Of the systems and sites which have been developed recently, there are two main reasons why any company would store passwords in un-hashed and -salted plaintext.
Option 1: They didn't think about it when creating the storage medium. As has been seen often in the past, security (both computer and otherwise) isn't something people think about until they feel they need it. In some parts of the world, people leave their front doors unlocked, and their neighbours will come over and make themselves a cup of tea whilst they wait for the owner to come back. Only once they have something stolen do they rethink that plan. Similarly, how many times have you used, or seen someone else using, an insecure password to access something... like your date of birth or 1234 for your credit card PIN, "password" for a website, etc? It's the same as closing your front door but not locking it. Fine, until someone malicious wants to gain access.

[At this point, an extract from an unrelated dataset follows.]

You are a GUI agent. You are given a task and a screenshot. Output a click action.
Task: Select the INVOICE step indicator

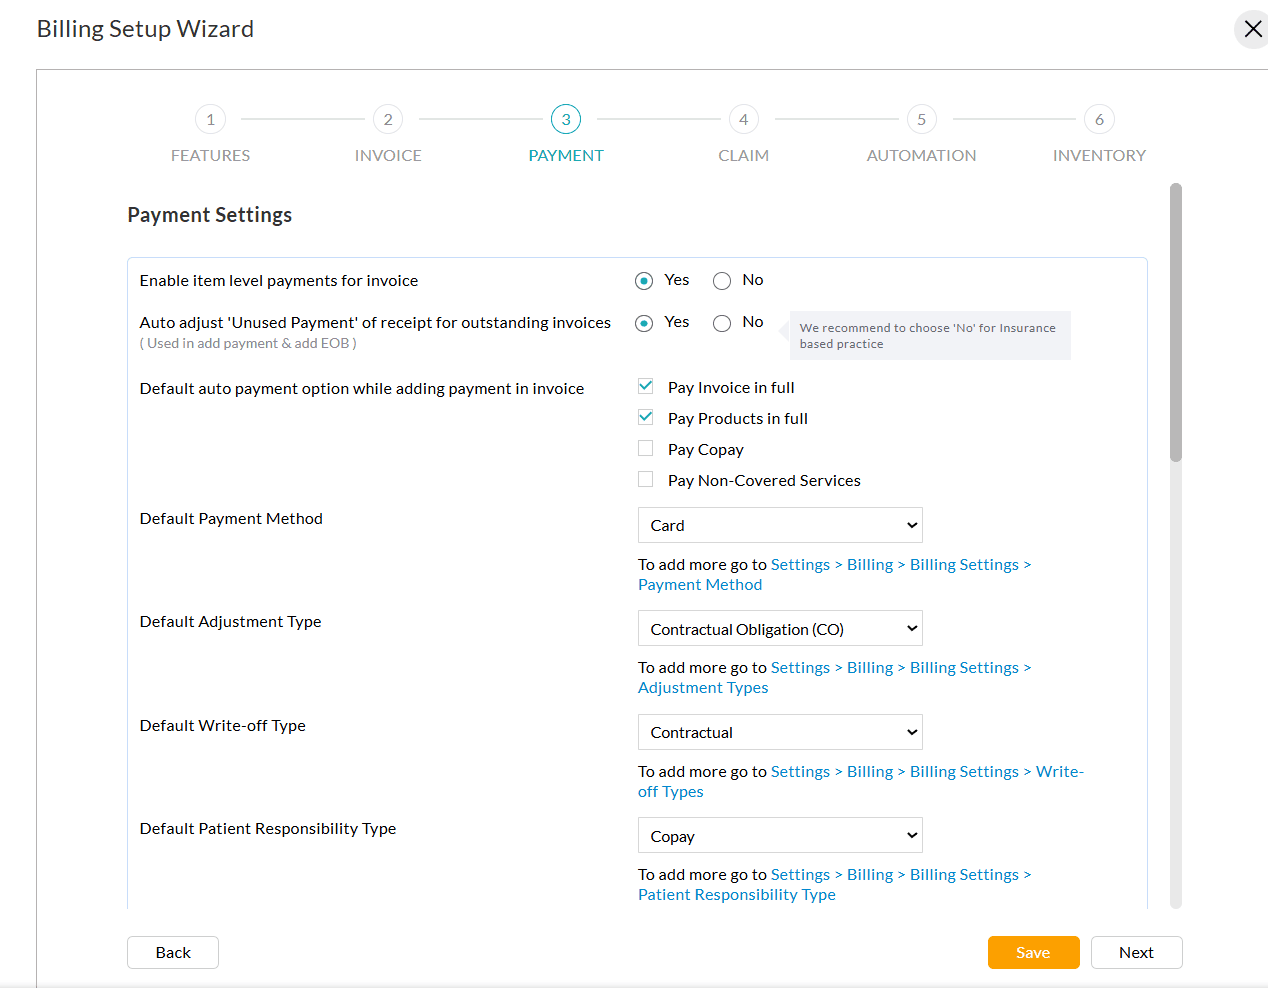[x=388, y=118]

Option 2: They thought about it, and decided they didn't need it. I've seen companies say "If we have a site which stores no personal information, does not handle any monetary transactions, and otherwise has nothing of value, then there is no real issue with not having security, is there?". Unfortunately they are always wrong in this for one reason, and sometimes for a second also. The first is that people reuse passwords. If they have the same password on this unsecure storage medium as they do for their email or banking, they have a problem. Although not the company's responsibility, it's a small thing they could do to help the security field as a whole. The second reason this is wrong is that things of no actual value often have perceived value. Take for example your reputation - often internet forums are completely anonymous, and hold no personal information about the user. If someone else could access your account and make disparaging remarks about others, the reputation of your digital identity would be harmed, even though you have not lost anything with any actual quantifiable value.

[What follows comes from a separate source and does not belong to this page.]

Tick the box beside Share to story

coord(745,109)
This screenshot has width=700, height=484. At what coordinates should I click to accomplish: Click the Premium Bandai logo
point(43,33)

In simple terms, security is something often bolted on at the end of any software development lifecycle, rather than thought about carefully from the ground up. Many systems will have the "secure" method of salted and hashed passwords added into the system shortly before release to testing. Although it's good they have it in, there's flaws with this way of thinking, as the rest of the system may have vulnerabilities which preclude the security steps they have taken from being of any use. The NTLM authentication for Windows is an example. This hashed password is very effectively protected against brute-force attacks, however if the system still has the old LM password hash (for the same password) stored alongside the better method, you can dramatically reduce the time needed to break the NTLM password hash by first breaking the LM password hash.
Even people who should know better are storing passwords in plaintext. Whenever you get an email confirmation from a website you've signed up and they tell you what password you've used, my recommendation is to delete your account immediately. One fine example of this until a couple of years ago was none other than the British Computing Society (who should certainly know better!)